Function of lepirudin in heparin-induced thrombocytopenia
Developed by the German company Hoechst Marion Roussel and derived from genetic modification of hirudin, lepirudin is the most important and most commonly used recombinant hirudin. Hirudin is a drug with both antiplatelet aggregation and anticoagulation effect. Compared with hirudin, recombinant hirudin has more effective pharmacological effects and fewer adverse reactions. Lepirudin has almost the same chemical structure as hirudin extracted from Hirudo medicinalis, which differs by the substitution of leucine for isoleucine at the N-terminal end of the molecule and the absence of a sulfate group on the tyrosine at position 63. Lepirudin has been developed for the treatment of heparin-induced thrombocytopenia (HIT).
HIT is the development of thrombocytopenia and the therapy of this disease requires further anticoagulation. Thrombin is the most powerful substance to promote the activation of platelets. Lepirudin, when combined with thrombin, can weaken the action of thrombin activating platelets. Therefore lepirudin has a clear inhibitory effect on platelet aggregation by inhibiting the activation of platelets induced by thrombin. Lepirudin can also inhibit the binding site of coagulation factor I on thrombin, resulting in the inability of coagulation factor I to bind to thrombin, which directly inhibits the coagulation process. The whole anticoagulation process does not require the assistance of antithrombin III or other cofactors.
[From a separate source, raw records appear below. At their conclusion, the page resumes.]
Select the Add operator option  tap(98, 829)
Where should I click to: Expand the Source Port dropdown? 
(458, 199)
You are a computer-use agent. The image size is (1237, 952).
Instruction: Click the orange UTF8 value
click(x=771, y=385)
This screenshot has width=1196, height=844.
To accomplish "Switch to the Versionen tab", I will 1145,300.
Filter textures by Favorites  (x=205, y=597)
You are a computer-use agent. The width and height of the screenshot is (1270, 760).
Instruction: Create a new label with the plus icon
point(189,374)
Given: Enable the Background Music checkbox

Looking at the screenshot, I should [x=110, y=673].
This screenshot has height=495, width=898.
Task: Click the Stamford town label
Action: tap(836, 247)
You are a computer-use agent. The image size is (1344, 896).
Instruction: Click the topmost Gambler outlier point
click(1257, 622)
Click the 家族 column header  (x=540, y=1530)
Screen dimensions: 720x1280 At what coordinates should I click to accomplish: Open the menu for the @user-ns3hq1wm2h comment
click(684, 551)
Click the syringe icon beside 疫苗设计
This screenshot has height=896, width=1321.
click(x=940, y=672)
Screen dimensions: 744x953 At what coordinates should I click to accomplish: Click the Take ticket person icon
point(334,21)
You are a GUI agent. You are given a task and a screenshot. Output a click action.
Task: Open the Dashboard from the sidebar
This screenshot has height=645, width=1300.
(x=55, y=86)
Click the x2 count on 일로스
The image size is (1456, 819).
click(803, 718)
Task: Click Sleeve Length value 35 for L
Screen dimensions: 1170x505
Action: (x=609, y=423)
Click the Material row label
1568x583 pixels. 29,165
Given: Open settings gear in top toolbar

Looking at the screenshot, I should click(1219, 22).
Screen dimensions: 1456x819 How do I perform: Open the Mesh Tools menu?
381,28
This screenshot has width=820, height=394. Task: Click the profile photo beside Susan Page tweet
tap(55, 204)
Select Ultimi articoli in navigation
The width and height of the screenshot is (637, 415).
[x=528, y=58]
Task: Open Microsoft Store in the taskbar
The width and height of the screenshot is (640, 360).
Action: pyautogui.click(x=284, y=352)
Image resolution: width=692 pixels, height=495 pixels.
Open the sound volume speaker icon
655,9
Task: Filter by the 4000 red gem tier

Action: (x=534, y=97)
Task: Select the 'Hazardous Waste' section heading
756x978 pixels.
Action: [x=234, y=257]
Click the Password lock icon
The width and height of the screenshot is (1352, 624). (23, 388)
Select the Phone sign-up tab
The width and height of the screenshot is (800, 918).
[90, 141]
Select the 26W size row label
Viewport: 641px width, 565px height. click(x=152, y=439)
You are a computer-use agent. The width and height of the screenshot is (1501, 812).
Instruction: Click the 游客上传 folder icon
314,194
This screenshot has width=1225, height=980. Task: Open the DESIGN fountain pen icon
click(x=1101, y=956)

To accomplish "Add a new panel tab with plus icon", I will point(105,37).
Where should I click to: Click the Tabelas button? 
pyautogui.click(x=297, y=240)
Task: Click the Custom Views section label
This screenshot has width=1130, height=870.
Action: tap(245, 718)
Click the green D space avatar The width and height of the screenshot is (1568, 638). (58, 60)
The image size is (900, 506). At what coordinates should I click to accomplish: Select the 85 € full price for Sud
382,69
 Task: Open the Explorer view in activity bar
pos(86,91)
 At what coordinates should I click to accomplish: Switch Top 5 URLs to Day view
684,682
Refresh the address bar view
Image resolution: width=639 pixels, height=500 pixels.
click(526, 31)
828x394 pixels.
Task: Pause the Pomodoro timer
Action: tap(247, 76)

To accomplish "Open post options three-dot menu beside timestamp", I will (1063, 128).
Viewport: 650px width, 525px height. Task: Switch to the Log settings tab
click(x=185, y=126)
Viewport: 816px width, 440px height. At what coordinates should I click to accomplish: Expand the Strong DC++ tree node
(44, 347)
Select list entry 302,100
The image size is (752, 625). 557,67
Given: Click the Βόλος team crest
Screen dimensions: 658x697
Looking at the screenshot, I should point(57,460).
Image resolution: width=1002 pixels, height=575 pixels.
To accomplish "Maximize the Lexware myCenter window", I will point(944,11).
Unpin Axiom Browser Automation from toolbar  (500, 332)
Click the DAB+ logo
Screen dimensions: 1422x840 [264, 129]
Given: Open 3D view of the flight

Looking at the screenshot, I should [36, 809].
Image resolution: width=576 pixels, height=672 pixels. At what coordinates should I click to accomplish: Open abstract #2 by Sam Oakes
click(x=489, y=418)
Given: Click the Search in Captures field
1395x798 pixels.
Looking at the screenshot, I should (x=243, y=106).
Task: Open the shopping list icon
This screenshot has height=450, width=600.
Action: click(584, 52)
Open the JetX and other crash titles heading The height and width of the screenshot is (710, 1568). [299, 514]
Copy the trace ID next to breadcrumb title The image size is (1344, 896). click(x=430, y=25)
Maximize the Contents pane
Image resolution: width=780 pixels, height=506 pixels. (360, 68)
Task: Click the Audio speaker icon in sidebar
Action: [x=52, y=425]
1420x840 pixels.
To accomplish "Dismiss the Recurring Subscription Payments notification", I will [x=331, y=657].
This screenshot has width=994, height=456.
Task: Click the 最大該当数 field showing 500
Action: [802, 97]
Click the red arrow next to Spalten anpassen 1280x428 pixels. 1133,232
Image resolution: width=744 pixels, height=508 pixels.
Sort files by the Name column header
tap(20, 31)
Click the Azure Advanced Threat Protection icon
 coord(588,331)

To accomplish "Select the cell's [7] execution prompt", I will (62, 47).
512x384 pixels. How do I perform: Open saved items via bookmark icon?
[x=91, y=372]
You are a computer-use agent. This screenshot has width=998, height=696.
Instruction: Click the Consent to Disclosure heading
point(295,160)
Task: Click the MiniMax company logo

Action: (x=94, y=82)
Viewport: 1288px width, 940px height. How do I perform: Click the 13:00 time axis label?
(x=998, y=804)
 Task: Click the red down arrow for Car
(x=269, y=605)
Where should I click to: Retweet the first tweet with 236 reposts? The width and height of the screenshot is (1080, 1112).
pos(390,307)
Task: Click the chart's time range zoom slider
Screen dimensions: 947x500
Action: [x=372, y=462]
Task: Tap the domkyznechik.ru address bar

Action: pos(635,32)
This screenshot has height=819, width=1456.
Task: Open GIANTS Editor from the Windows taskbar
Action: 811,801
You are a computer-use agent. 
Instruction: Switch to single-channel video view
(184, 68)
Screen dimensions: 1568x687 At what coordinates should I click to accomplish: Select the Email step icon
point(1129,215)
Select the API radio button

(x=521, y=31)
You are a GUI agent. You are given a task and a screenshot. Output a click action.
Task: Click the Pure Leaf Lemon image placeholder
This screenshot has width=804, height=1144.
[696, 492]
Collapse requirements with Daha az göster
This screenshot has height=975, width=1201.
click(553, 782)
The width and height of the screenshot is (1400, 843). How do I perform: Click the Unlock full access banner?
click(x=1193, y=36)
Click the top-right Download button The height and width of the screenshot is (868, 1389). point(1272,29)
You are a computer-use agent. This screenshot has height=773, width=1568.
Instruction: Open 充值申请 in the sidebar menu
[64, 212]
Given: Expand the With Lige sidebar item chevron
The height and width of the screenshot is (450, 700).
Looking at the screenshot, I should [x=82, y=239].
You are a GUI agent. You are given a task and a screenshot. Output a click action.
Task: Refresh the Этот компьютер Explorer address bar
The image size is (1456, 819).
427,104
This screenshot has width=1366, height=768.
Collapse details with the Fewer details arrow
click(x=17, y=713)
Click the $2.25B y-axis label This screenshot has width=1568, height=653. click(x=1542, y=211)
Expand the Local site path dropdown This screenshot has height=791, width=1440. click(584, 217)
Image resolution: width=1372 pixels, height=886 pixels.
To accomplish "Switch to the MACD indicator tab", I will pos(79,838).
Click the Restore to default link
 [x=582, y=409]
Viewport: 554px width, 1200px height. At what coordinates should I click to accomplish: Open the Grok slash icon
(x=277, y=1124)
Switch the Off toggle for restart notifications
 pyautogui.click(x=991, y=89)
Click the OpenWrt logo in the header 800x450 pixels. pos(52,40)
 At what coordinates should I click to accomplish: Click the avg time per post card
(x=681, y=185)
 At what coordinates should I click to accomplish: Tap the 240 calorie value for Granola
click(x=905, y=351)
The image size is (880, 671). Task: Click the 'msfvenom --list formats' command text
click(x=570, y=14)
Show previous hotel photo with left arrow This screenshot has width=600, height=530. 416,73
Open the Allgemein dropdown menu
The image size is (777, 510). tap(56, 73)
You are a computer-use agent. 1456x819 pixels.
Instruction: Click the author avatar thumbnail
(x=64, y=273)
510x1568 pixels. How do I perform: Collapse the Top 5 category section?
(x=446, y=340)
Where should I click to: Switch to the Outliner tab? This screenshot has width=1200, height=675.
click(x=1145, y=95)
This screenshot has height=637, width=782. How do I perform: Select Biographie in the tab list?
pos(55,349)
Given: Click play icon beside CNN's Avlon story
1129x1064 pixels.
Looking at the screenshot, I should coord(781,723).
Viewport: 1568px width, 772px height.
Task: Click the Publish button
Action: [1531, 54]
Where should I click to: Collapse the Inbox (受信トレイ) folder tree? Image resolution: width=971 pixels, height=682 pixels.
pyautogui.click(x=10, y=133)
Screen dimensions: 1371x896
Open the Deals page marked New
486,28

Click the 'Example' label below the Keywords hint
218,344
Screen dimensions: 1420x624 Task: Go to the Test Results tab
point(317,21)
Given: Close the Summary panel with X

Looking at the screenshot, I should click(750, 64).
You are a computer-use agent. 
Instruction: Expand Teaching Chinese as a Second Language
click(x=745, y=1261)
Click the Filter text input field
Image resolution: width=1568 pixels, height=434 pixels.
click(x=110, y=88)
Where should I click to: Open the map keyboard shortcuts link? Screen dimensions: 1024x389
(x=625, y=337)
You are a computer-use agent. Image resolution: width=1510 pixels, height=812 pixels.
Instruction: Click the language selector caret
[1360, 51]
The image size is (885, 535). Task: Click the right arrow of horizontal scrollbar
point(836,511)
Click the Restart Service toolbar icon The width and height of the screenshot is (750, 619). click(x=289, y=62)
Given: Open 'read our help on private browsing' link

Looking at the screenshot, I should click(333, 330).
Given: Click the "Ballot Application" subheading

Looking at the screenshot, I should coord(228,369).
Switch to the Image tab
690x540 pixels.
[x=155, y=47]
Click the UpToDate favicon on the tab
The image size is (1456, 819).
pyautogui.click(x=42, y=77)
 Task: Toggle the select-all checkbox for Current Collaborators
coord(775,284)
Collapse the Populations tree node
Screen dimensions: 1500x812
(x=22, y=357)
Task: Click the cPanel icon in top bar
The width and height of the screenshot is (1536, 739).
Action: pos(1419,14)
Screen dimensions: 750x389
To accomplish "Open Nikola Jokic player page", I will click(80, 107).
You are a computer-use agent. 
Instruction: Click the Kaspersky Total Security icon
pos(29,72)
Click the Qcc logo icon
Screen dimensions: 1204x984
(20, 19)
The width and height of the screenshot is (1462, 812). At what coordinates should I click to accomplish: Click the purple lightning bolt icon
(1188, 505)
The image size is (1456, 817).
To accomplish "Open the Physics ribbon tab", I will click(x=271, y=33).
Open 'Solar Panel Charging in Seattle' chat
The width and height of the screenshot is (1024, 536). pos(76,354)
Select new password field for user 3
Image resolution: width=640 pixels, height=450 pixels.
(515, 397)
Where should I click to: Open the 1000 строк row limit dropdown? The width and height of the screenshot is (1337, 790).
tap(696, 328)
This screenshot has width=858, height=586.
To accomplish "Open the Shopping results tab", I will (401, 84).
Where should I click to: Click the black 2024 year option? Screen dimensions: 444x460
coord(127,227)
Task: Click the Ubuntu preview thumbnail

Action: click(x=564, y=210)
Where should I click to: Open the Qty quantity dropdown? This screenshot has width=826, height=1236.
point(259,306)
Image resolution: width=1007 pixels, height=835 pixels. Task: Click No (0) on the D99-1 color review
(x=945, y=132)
As a drug with both antiplatelet aggregation and anticoagulation effect, lepirudin has a wide range of clinical applications. Heparin is the most commonly used anticoagulant drug. But some patients will develop HIT in 5-10 days after the beginning of heparin therapy. For patients with a history of HIT, lepirudin can take the place of heparin when heparin is needed. Lepirudin can also be used in other diseases which need therapy of antiplatelet aggregation or anticoagulation effect, such as acute coronary syndrome, acute myocardial infarction, and deep venous thrombosis so on.
Pharmacokinetics and metabolism
Lepirudin is a peptide containing 65 amino acids with a molecular weight of about 6,980. Lepirudin can only be administered intravenously or subcutaneously, and can't be administered orally. A peak lepirudin concentration of about 0.7 mg·L-1 occurs in 3 to 4 hours after subcutaneous injection of 0.75 mg·kg-1. The terminal plasma elimination half-life (T1/2) is 0.8 to 1.7 hours after intravenous injection of 0.01 to 0.5 mg·kg-1 and 1.1 to 2.0 hours for continuous intravenous infusions over 6 hours. With intravenous or subcutaneous administration, bioavailability of lepirudin is nearly 100%. Since lepirudin is mainly metabolized in the kidney, lepirudin should be reduced appropriately with patients with mild renal insufficiency, and lepirudin should be forbidden or used with caution with patients with moderate or severe renal insufficiency.